Il quarantennale della Lega, tra le nostalgie di Bossi e la segreteria contemporanea di Salvini

La Lega compie quarant’anni, ed è il partito più longevo tra quelli presenti in Parlamento, guidato  dal suo segretario Matteo Salvini.

Umberto Bossi, fondatore e segretario della Lega che incassò il nove per cento  divenendo centrale, nella politica italiana. Bossi ebbe l’idea geniale di dare voce a un Nord fino a quel momento marginale nelle dinamiche politiche nazionali. L’incontro pochi mesi dopo tra lui e Silvio Berlusconi scrisse la storia – quella del Centrodestra -, che continua ancora oggi.
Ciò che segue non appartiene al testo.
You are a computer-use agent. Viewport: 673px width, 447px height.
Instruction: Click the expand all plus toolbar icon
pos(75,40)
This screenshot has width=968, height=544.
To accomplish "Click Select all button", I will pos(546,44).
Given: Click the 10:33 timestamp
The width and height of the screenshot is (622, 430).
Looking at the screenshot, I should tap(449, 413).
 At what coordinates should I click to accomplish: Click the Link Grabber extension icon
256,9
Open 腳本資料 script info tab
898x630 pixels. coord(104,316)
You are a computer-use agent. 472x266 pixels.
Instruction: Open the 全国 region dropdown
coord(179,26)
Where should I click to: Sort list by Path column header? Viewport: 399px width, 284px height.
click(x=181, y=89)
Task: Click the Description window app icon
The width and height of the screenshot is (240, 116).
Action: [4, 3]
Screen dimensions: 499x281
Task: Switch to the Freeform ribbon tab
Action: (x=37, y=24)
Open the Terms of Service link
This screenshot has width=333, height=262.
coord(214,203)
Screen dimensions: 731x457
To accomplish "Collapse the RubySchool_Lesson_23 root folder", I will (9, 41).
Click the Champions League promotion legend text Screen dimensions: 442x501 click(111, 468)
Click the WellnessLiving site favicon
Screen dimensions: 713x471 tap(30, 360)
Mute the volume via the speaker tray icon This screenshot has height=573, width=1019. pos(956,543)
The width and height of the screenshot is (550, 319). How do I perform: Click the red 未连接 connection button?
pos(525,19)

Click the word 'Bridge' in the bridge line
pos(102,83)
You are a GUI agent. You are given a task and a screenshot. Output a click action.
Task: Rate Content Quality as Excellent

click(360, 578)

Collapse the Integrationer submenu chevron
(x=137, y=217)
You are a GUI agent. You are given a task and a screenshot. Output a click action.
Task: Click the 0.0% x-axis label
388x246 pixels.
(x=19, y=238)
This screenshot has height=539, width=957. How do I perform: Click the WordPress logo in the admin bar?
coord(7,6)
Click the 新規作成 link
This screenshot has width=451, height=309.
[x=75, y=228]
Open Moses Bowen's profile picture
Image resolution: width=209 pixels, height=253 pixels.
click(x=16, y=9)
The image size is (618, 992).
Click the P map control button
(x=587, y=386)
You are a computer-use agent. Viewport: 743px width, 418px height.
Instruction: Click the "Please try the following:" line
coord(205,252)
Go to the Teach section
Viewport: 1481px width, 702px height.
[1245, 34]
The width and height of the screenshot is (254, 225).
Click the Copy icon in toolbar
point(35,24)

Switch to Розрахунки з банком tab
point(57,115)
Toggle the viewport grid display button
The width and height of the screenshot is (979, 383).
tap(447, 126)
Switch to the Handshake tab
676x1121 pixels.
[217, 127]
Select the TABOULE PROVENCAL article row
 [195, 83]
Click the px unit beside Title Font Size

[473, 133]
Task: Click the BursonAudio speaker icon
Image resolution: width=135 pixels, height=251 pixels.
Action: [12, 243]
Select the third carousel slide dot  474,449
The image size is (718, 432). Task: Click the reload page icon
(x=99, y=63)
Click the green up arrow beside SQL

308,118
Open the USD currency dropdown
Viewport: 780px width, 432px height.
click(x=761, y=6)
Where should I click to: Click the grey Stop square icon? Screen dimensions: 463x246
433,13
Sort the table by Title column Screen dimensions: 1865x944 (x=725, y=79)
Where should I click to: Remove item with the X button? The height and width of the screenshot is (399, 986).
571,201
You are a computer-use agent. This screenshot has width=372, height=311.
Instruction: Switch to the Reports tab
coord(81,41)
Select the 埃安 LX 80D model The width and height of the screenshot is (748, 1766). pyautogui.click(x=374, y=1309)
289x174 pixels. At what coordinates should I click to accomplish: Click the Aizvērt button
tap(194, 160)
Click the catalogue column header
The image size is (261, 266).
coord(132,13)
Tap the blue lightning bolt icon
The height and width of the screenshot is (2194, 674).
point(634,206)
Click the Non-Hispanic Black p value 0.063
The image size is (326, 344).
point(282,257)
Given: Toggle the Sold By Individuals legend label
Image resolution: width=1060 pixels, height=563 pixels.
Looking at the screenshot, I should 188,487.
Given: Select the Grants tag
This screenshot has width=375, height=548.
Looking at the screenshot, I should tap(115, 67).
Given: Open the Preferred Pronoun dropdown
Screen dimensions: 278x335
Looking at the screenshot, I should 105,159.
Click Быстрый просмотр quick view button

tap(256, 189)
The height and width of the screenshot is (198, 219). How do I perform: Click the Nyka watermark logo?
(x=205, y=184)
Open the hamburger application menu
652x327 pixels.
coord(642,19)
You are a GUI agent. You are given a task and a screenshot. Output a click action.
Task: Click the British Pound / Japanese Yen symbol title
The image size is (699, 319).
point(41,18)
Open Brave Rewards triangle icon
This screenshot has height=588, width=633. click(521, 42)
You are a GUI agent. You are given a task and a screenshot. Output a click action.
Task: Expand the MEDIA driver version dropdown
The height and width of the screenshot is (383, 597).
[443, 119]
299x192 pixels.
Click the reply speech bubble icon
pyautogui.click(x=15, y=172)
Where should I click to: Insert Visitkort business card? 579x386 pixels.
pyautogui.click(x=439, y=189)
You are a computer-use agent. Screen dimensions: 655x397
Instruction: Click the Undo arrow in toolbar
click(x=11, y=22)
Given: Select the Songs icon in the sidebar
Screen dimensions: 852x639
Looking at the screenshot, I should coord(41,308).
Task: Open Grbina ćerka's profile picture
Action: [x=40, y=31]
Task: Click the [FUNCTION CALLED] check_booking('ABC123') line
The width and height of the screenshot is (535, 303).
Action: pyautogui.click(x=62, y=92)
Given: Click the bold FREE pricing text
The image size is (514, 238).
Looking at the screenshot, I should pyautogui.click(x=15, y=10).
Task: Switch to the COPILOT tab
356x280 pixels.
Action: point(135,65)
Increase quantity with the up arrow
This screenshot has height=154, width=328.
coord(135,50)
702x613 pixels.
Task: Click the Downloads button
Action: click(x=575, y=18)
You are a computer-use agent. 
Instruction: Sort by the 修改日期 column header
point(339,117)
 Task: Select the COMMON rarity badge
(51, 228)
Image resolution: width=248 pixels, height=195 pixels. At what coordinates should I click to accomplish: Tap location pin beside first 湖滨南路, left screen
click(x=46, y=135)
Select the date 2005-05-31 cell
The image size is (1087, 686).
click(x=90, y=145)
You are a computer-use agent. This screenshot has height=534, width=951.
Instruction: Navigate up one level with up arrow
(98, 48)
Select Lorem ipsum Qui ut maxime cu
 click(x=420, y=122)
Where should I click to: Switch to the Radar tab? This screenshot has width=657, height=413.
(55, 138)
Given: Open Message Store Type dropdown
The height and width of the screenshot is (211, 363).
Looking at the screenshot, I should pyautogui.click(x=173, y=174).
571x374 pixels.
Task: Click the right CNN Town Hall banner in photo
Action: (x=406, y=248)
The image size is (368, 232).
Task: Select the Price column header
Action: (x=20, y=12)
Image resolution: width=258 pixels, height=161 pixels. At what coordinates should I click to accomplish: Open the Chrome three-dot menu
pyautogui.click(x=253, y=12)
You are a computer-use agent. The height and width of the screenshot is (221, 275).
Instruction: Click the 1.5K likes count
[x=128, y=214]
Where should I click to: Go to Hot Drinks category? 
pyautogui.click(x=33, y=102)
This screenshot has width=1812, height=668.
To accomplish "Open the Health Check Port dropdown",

Onore per questo al vecchio Bossi che non seppe gestire il grande successo raccolto. Travolto dalle miserie del suo cerchio magico familiare e politico, lasciò nel 2012 la guida della sua Lega ridotta a un partitino del quattro per cento.  Passò  la mano a un giovane Matteo Salvini che, nel 2013, lo sconfisse alle primarie con l’82% dei voti e tutti pronosticarono che quella storia era finita. Ma andò diversamente, con il partito che è arrivato a superare il trenta per cento, oggi seppur ridimensionato è saldamente al governo del Paese e il suo segretario è vicepremier.

Oggi, il Fondatore chiede la testa di Salvini. Bossi, ancora oggi,  vuole tenere  in palmo di mano, e in tutti i sensi, la Lega post bossiana. Bossi, come giustamente nota Sallusti, ‘non è più nella storia contemporanea, vive in un mondo tutto suo fatto di ricordi e popolato da reduci di una battaglia e di un mondo che non c’è più, quello della Padania e della sua secessione, e che mai più potrà esserci. Matteo Salvini, piaccia o no, vive la contemporaneità del mondo e della politica, Bossi e i suoi pochi seguaci sono invece come quel giapponese asserragliato nella giungla che non voleva accettare l’idea che la guerra fosse persa e quindi rifiutava di arrendersi. Merita rispetto, certo, ma fa anche tanta tenerezza’.

‘Io non c’ero 40 anni fa, sono del 1973 e ho fatto la prima tessera nel ’90. Ringrazio colui che tutto ha cominciato. Senza Umberto Bossi non saremmo qui e milioni di italiani non parlerebbero di libertà’. Matteo Salvini alla festa della Lega a Varese prova a smussare i dardi appuntiti scagliati  a Gemonio contro di lui dallo storico leader del Carroccio. Il segretario rivendica: ‘Io faccio il meglio delle mie possibilità da 10 anni, con anima, tempo e cuore e rischiando anche nel privato pur di portare avanti i nostri ideali’.  Ricorda poi  ‘di aver fatto crescere un partito che ha 500 sindaci in tutta Italia’.

Sono messaggi chieri, dopo le critiche del Senatur che ha esplicitamente sentenziato: ‘Alla Lega serve un altro leader’. Chiaro come lo è  il ricordo di Roberto Maroni, ‘che ha preso il testimone e ha guidato la Lega nei mesi più complicati’. I mesi, cioè, nei quali Bossi era travolto dall’inchiesta giudiziaria sull’ex tesoriere Francesco Belsito, quella da cui derivò il celebre buco da 49 milioni di euro per il Carroccio. Un inciso che sembra un messaggio per i nostalgici.

‘Per quello che mi riguarda – ha aggiunto Salvini – per la Lega e per l’Italia il bello deve ancora venire’. E ha concluso: ‘Se andiamo avanti insieme, non ce n’è per nessuno’.